As we actively seek to take the majority of our fees by way of equity payment in the respective companies we cover, we believe that we are aligned with both investor and the subject company.

Credit: Align Research

So that March 2021 report where Align called Argo Blockchain a “speculative buy” at 240 pence, you may want to take that with a grain of salt.

Conclusion

Crypto today seems to epitomize greater fool theory. The FOMO mania on display, the absolute disregard for the value of money, the blatant wash sales and scams, the exorbitant fees, these are all pointing to the crypto space as being far too risky to dabble in. Looking at blockchain technology holistically, there’s definitely some “there there,” but right now we seem to be approaching Gartner’s “peak of inflated expectations.”

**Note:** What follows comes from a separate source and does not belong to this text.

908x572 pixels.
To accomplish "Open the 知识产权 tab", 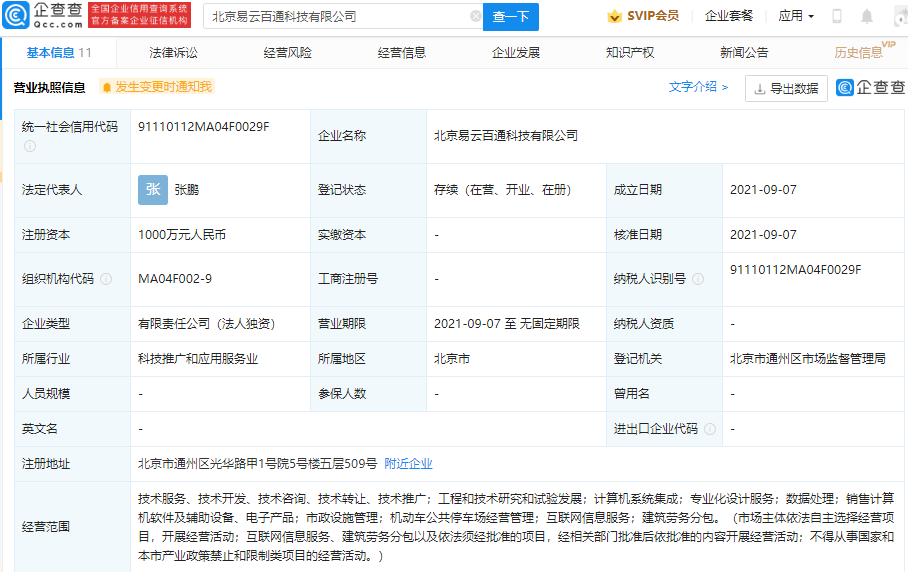I will coord(630,53).
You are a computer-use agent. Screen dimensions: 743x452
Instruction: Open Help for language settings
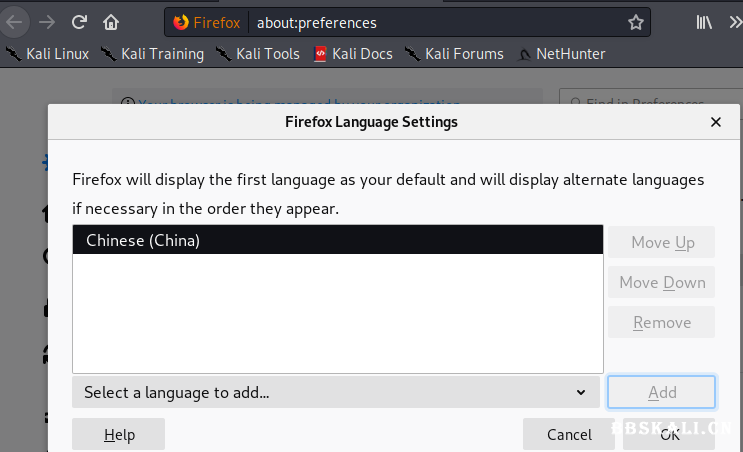[119, 434]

Retail investors need to proceed with extreme caution when looking for exposure to this space. If you’re able to remove company-specific risk in exchange for sacrificing a bit of upside, that’s probably a smart thing to do. We do not believe that the upside from whatever leverage is on offer from Argo Blockchain outweighs the added risks. If you want exposure to Bitcoin, buy Bitcoin from Coinbase and avoid Argo Blockchain stock.